Passing standards were set at no less than 60% in any Level I subject and 70% overall; no less than 50% in any Level II subject and 60% overall; and an average score rate of at least 63% in both multiple-choice and essay sections for Level III.
Researchers concluded that the professional capabilities of these reasoning models now surpass the requirements for junior to mid-level financial analysts and could potentially reach senior analyst levels. While previous large language models mastered "codified knowledge" in Level I and II, the latest generation has acquired the "synthesis skills" necessary for Level III.
Despite these advancements, limitations persist. Benchmarking, particularly in multiple-choice formats, offers a partial view of model capabilities. However, the rapid progress from "failing" to "near-perfect" in two years highlights AI's fast evolution in professional fields.
Implications of AI Passing the CFA
The ability of machines to pass professional certifications raises questions about the future roles of human analysts. Matthias Bastian, a media industry entrepreneur, noted that passing the exam does not equate to handling the daily tasks of a financial analyst, which include client interaction, assessing market sentiment, and making decisions with incomplete information.
The research also highlighted that models continue to struggle with "ethical" questions, which often require deep contextual understanding and value judgments. Exams test isolated knowledge points, not the flexible application of knowledge in complex real-world scenarios.
Concerns about "data contamination" were also raised. Although the tests used copyrighted materials, it is possible that exam questions or their variants might have permeated the models' training data, suggesting memorization rather than true logical reasoning.

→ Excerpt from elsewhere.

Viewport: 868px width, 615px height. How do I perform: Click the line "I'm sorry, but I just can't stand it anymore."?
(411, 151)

Dr. Ingrid Tierens, a CFA and Head of Data Strategy Team at Goldman Sachs Global Investment Research, stated that AI passing the CFA exam is an expected outcome, given its performance in other challenging exams like the Olympiad in Mathematics. She believes the CFA exam's clearly defined knowledge system, massive homogeneous training data, and standardized format are areas where AI excels.

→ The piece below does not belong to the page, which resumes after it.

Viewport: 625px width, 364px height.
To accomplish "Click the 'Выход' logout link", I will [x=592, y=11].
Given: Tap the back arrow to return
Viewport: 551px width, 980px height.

The progression of AI mirrors historical technological advancements in finance, from calculators to computers and programming languages. Benjamin Graham, a key figure in the CFA certification's development, expressed optimism about the future of financial analysis in a 1963 article, anticipating technological integration.
The consensus is that AI is an unstoppable force, and the focus should be on leveraging its capabilities effectively within safety guardrails. This could free human analysts for strategic thinking, complex problem-solving, and deeper client engagement.
While AI may not fully replace investment experts in the short term, human professionals will need to demonstrate adaptability, critical thinking, and innovation beyond rote memorization. Exceptional investment performance often stems from identifying "outliers" and hidden information, which extends beyond exam content.
Benjamin Graham's 1963 remarks remain relevant: "No matter how things change, one thing I firmly believe: the future path of financial analysis, like the past, will have more than one road to success."